Zudem hat der Händler nicht behauptet hat, dass erstens die Gebühren für den Zugang zu Reparatur- und Wartungsinformation nicht angemessen oder unverhältnismäßig waren und zweitens Vertragswerkstätten diese Gebühren von Vertragswerkstätten nicht zu zahlen waren. Im Übrigen verlangt ein diskriminierungsfreier Zugang zu technischen Informationen keine schematische Gleichbehandlung ungleicher Sachverhalte. Freie Werkstätten oder andere unabhängige Marktteilnehmer sind nicht mit den Kosten belastet, die sich für Vertragswerkstätten aus ihrem Dauerschuldverhältnis mit dem Importeur und den objektiven Kriterien ihrer qualitativen Selektion ergeben. Diese unterschiedlichen Umstände sind beim Entgelt und bei den Konditionen zu berücksichtigen.

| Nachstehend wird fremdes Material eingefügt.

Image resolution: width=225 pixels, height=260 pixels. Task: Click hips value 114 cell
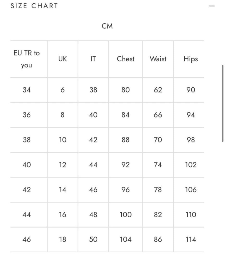tap(191, 239)
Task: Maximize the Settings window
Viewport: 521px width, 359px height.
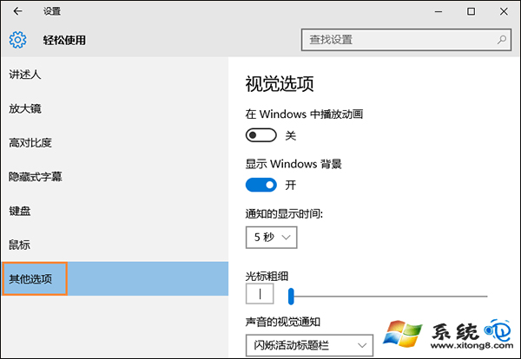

Kein Mißbrauch von Gewährleistungsregeln

Der Aspekt des Mißbrauchs von Gewährleistungsregeln war (mangels entsprechender Ausführung) inhaltlich nicht mehr Gegenstand des Verfahrens vor dem Kartellobergericht.

Kein Verstoß des Vertriebssystems gegen das Kartellverbot

Nach Ansicht des Kartellobergerichtes hat der Handelsbetrieb nicht dargelegt, weshalb das Vertriebssystem des Importeurs gegen das Kartellverbot des § 1 KartG verstoßen soll. Die Nichtaufnahme in das Netz der Vertragswerkstätten führt nicht zu einer Kartellrechtswidrigkeit, weil die Weigerung sachlich gerechtfertigt war.